I enjoyed Happy Death Day when it came out 18 months ago, but I was still skeptical of the idea for a sequel. I wasn’t encouraged, either, by the underwhelming trailer for Happy Death Day 2U. I’m pleased, therefore, to report that the sequel blows up the original’s setup and pushes its genre-bending fun into new territory.
The movie starts at the fictitious Bayfield University on the day after the events of the original, as secondary character Ryan Phan (Phi Vu) finds himself reliving the same day and being murdered over and over by a slasher wearing a baby mask. You can call this karma, since it turns out he and his fellow quantum physics students (Suraj Sharma and Sarah Yarkin) accidentally created the lethal time loop that trapped Teresa “Tree” Gelbman (Jessica Rothe) in the previous movie. Tree is now uniquely well-equipped to help him out of his jam, but unfortunately, Ryan’s attempt to fix things knocks Tree into what initially looks like her old time loop. Her rage at being back dissipates as she realizes that the superficial similarities of this world are hiding significant differences: Her boyfriend Carter (Israel Broussard) is now dating bitchy sorority president Danielle (Rachel Matthews), her mom is still alive, and her roommate Lori (Ruby Modine) is no longer her killer. So who is stalking the campus with a knife?
Writer-director Christopher Landon inches this sequel further into the realm of comedy from the opening sequence, in which Ryan makes his way to school after a bad night, running into the “stop global warming” girl from the original and a brain-dead student practicing the trombone in the hallway. The delicate touch of this scene could have come from a generic teen comedy. Slasher flicks have inevitable sequences where characters walk down dark hallways where the monster is lurking, and sometimes they just make you impatient. This movie knows that you’re impatient and bakes it in, treating the killer’s appearance as the punchline of a joke. An explosion at the physics lab is treated as a set piece, too, with characters flying through the air in slow motion to the duet from Lakmé. Better still is the montage of Tree repeatedly killing herself Phil Connors-style to reset the loop while she spends the time in between turning herself into a mechanical engineering geek to help the physics students — who have taken to calling her “Crazy White Girl” — set everything back the way it was. Even Danielle grabs a piece of the action, distracting a university dean (Steve Zissis) by pretending to be blind and French. (Danielle fancies herself an actress. Based on her performance, she really needs to switch careers while she’s still in college.)
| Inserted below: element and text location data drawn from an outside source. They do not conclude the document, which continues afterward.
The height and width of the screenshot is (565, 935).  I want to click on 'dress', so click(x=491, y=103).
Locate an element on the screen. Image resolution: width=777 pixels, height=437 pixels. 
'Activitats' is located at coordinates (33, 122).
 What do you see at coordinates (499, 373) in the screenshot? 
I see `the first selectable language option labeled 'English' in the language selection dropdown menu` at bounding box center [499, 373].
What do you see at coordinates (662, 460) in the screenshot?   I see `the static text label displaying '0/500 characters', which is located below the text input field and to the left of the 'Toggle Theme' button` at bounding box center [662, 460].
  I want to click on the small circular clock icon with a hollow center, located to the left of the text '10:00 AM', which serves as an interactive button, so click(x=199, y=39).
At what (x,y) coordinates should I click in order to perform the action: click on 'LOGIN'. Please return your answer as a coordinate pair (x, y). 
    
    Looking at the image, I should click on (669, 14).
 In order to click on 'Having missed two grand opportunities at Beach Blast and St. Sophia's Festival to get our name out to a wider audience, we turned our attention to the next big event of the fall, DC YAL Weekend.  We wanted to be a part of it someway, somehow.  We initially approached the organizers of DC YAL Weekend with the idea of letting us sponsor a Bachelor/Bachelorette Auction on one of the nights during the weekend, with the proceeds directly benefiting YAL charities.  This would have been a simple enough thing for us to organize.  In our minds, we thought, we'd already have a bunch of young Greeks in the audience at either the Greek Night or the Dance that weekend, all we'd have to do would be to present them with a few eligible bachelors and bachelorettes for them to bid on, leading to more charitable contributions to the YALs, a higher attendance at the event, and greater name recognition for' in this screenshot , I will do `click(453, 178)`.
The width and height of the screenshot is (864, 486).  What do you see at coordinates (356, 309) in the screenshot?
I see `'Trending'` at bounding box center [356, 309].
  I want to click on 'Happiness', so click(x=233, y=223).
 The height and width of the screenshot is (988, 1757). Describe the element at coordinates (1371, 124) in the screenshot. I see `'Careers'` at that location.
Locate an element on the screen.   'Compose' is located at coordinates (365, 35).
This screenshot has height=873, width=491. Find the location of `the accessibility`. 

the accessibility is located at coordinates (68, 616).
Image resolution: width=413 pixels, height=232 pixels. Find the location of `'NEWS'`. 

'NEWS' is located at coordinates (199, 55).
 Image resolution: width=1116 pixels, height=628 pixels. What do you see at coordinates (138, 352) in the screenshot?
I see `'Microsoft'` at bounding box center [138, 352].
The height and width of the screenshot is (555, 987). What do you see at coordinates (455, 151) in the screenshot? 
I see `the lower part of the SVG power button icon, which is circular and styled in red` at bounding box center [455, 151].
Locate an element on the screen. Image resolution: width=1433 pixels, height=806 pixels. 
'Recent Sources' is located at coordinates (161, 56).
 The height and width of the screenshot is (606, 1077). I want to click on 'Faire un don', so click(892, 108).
If you thought Tree’s personal issues were resolved in the first movie, now she has to choose whether to stay in a timeline where she can still talk to her mom (Missy Yager), and while the scenes between them would be unbearable in a straight-up drama, here the slasher comedy conceit dries it out. I have to admire the utter seriousness with which Rothe and Broussard play their ludicrous conversations about parallel universes and alternate dimensions. In embracing the absurdity of the movie’s premise, Rothe turns Tree into a female version of Deadpool, and she works better at a PG-13 rating than he does. I’m not sure where it all goes from here, but Happy Death Day 2U is another order of hijinks.
Happy Death Day 2U
Starring Jessica Rothe and Israel Broussard, Written and directed by Christopher Landon. Rated PG-13.